Раньше мама была веселой. Хлебосольной, радушной, смешливой. Она много пела. Папа даже шутил, мол, готов заплатить, чтобы сделать ее популярной певицей. Ну, конечно, мама не пошла бы петь на сцену. А вот записать диск — почему бы и нет? Я тоже предлагал.
Мама больше не поет. Потому что отец умер.
И… в этом тоже виноват я.
Отец. Первый приступ был, когда стреляли в Тамерлана. Когда враги, притворившиеся друзьями, ворвались в наш дом. Если бы не Рустам, если бы не товарищи Тамерлана — никого из нас не осталось бы в живых. А так…
Только отец. После того как взорвали мою машину.
Это было последней каплей для него. Он думал, что я погиб.
И тут только моя вина.
Я слышу, как мама молится в своей комнате. Просит Бога помочь мне.
Я не хочу помощи. Я заслуживаю то, что имею сейчас.
Почти все время сижу в своей комнате. Тамерлан нанимает каких-то сиделок. Они пытаются уговорить меня начать заниматься, выполнять упражнения, пытаются читать мне какие-то книги.
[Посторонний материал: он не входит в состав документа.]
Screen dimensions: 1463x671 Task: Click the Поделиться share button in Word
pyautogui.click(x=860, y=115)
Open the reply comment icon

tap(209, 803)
И очень быстро оказываются на улице.
Только один молодой доктор выдерживает дольше остальных. Мы с ним играем в нарды. Вернее, он играет и за себя, и за меня. И в шахматы тоже играем.
Иногда мне кажется, что я вот-вот умру. Я даже пытаюсь задержать дыхание.
Жду, когда настигнет кара.
Но приступ проходит, и я думаю — нет, слишком просто тебе, Илик, взять и умереть.
Слишком просто.
Будешь жить до ста лет. И страдать. Каждый день.
Каждый день сам себе клевать печень, до кровавых мозолей на сердце вспоминать все, что натворил!
А потом…
— Привет. Как ваши дела?
Я не ожидаю, что звук ее голоса может подействовать на меня так.
Словно я действительно умирающий в адовом пекле, и ко мне летит ангел с живой водой.
Надежда. Мой маленький Воробушек!
Меня охватывает такая дикая неконтролируемая радость, что я забываю, что нужно сказать. Молчу. Жду, когда она заговорит.
— А мне Товий Сергеевич сказал, что ваш брат ищет сиделку. И я предложила…
Сиделку? Значит… она пришла сюда в качестве сиделки? Деньги зарабатывать?
И на меня накатывает ярость, такая же неконтролируемая. Значит, вот оно что! А ты что думал, калека несчастный? Думал, в гости пришел к тебе Воробушек? Навестить? Узнать, как дела? Может… еще раз тебя поцеловать? Урода слепого, с шрамами на щеках?
Столько дней носа не показывала, а тут…
Сиделка…
— Ну давай, отвези меня в душ и помой! Я грязный…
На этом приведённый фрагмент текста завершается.